Matthew Brannon is known for his use of fine art and commercial printmaking alongside a classic sense of graphic design as a means of camouflaging his unpleasant and/or absurd content. This strategy is less a gimmick than an acceptance of the psychoanalytic model which believes that content is filtered before it is exposed. The balance of text and image in the letterpress prints provides the clearest example of this approach. One finds in them a word play dealing with career anxiety, alcoholism, insecurity, guilt, humiliation, sexual misadventure and so on, paired with bedside still-life images of lamps and statuettes. The consistent theme of success and failure here advances to a more literary like form both supporting and opposing the idea of the autobiographical. What Brannon began as mimicking the model of a film poster now operates on it’s own visual terms with each print acting simultaneously as chapter and setting.
The six silk-screened and embroidered tapestries provide a counterpoint that informs, supports and challenges the smaller works on paper. Inspiration is drawn from modern printed fabric designers such as Marimekko and Astrid Sampe. Brannon affirms the traditional use of hanging wall works to bring the natural into the domestic but prefers pessimism to optimism. While the swordfish tapestry continues Brannon’s more image-based explorations of the abuse of power and the exhausted end of wildlife. The bamboo patterns advance a new abstract direction, referencing interior design, architecture and fashion.

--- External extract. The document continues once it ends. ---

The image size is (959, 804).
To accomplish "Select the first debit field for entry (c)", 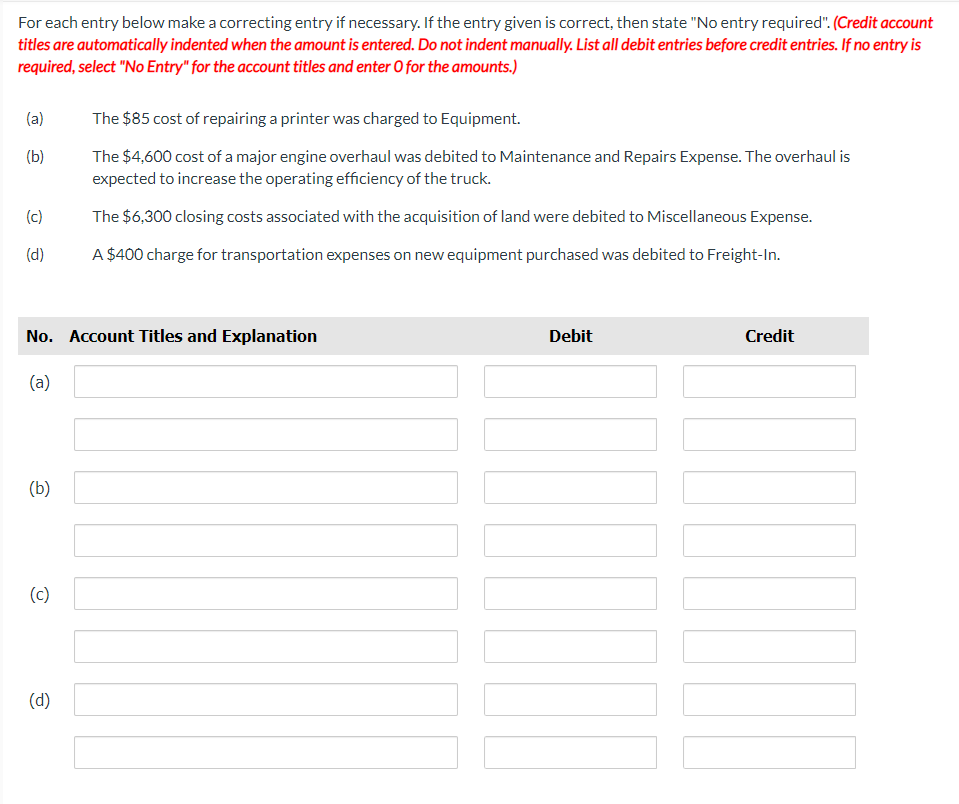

Displayed in the back room is a set of 6 silkscreen and foil stamped prints loosely depicting gold records. The suite is a grotesque and desperate display of achievement like one would find on the office wall of a hollywood record executive. Each print bears it’s own title on it’s sleeve – humorously suggesting a hit song.
The title of the exhibition as well hinders a single interpretation. Beyond the musical reference and immediate obscene sexual image the title can be read as mocking the impulse to agree and lamenting the current political climate of conflict.